Hoy, 25 de noviembre, se cumple un aniversario de la muerte del escritor y dramaturgo japonés Yukio Mishima. Sobre “el ritual de que se sirvió para morir” escribió Tomás Eloy Martínez en el diario El Nacional de Caracas, en 1981. Reproducimos aquí el artículo completo, cuyo rescate ha sido posible gracias a la construcción del Archivo TEM.

MishimaDe pronto, sin otra razón aparente que la certeza de su genio, la obra de Yukio Mishima suscita reediciones, biografías y ensayos exploratorios sobre sus liturgias de muerte. Como nada es casual en el reino de la escritura, se podría inferir que hay secretas relaciones de parentesco entre las ficciones de Mishima y las tribulaciones de esta época: entre sus añoranzas del heroísmo feudal, la búsqueda de la pureza a través del suicidio y de las ceremonias caníbales, y por otro lado, las malsanas sensaciones de vacío que deparan estos tiempos abrumados de discursos y huérfanos de actos verdaderos.

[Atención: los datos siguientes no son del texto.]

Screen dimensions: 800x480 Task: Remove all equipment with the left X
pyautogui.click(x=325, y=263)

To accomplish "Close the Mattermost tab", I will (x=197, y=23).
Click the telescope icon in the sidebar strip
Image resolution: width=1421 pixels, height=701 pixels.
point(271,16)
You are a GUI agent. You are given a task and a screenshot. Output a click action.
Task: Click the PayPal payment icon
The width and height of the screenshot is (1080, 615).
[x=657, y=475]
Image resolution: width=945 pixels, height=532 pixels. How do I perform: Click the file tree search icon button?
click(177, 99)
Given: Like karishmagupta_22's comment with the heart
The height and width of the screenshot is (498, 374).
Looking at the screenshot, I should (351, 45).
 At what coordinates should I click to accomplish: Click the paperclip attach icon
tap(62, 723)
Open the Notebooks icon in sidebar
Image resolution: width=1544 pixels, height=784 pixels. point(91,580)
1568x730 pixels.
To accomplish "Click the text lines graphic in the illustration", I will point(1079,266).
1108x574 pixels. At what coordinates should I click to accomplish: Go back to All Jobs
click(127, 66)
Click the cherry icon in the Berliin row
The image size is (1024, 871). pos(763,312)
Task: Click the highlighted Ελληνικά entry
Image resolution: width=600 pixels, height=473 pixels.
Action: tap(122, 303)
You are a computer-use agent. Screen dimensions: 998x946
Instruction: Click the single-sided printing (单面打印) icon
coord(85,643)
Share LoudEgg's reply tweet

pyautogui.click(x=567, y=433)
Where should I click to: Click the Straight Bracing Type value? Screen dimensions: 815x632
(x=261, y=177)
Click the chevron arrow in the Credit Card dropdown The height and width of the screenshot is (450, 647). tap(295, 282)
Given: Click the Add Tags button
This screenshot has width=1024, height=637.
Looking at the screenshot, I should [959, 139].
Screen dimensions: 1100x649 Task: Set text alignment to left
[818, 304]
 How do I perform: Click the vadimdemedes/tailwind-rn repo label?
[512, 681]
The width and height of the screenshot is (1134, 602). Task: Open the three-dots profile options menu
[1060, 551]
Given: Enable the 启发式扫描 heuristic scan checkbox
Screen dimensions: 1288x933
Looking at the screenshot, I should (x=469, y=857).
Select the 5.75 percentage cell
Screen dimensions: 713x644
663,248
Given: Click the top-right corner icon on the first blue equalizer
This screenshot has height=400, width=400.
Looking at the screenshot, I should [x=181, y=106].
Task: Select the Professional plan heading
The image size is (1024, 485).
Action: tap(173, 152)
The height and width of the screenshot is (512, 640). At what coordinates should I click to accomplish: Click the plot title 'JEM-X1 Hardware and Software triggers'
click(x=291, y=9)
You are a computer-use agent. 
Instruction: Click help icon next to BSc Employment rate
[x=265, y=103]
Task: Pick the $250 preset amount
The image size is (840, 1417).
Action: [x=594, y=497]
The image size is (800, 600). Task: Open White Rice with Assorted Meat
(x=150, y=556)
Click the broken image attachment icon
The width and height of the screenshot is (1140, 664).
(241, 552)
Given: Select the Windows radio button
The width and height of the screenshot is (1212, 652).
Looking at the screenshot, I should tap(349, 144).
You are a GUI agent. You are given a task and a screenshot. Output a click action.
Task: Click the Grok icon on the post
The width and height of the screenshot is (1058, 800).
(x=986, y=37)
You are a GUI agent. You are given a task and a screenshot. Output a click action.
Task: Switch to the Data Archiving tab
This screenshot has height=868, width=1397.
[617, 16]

No volveré a contar la extraña aventura de Mishima: él ya lo hizo, de manera insuperable, en Confesiones de una máscara (memorias de una infancia tiranizada por la abuela materna y trastornada por el descubrimiento de los olores y la sangre que sirven de cortejo a las luces del sexo) o en su tetralogía El mar de la fertilidad, a la que puso fin la noche antes de morir.

Allí alude a la formación de su ejército de fieles –literalmente un ejército- llamado “la Sociedad del Escudo”, cuyo objetivo era convencer a la sociedad del bienestar de que “la vida humana está en proceso de declinación y caída”.

Son suficientes, apenas, algunas fechas: la de su nacimiento el 14 de enero de 1925 en el hogar de un funcionario de principios rígidos y una noble arruinada; la de su muerte estrepitosa, el 25 de noviembre de 1970, ante un millar de soldados que lo increpaban, bajo las aspas de los helicópteros policiales y los teleobjetivos de los reporteros gráficos.

Puede que muchos recuerden el ritual de que Mishima se sirvió para morir: la extraña ceremonia que comenzó con su irrupción en el Cuartel General de las Fuerzas de Autodefensa –en Tokio–, acompañado por cuatro lugartenientes; siguió con la captura del jefe de la guarnición, y culminó con un harakiri público en el patio de honor, ante la tropa. Menos conocido es el testamento que leyó antes de suicidarse, una de cuyas frases finales decía: “No voy a hablarles de libertad  ni de democracia. NO se trata de eso, sino de la hipocresía que infama nuestro modo de vida. De la renuncia a lo que somos, de nuestra sumisión a las leyes del vacío”.

El delirio de un reaccionario: así protestaron las agencias occidentales. A la luz de nuestros códigos de conducta el testamento era, en efecto, una efusión fascista, y el asalto de Mishima al cuartel, el desplante de un insano. Pero él veía las cosas de otro modo: era un samurái fuera de época (y también fuera del espacio), fascinado por la visión de un inminente apocalipsis. Eso explica su testamento. Porque, ¿para qué quiere un hombre la libertad sino para ser él mismo? ¿Para qué la democracia sino para ejercer el derecho a vivir como cree y a sembrar en la intemperie sus pensamientos?

“Habrá un tiempo en que la carne dará testimonio de la destrucción y descomposición en que vivimos” escribió Mishima en la última página de su último libro. Ese tiempo fue para él, el día siguiente. Son ahora los otros –nosotros- los que cuentan: aquellos que siguen dando testimonio, y no lo saben. O no se atreven a saberlo.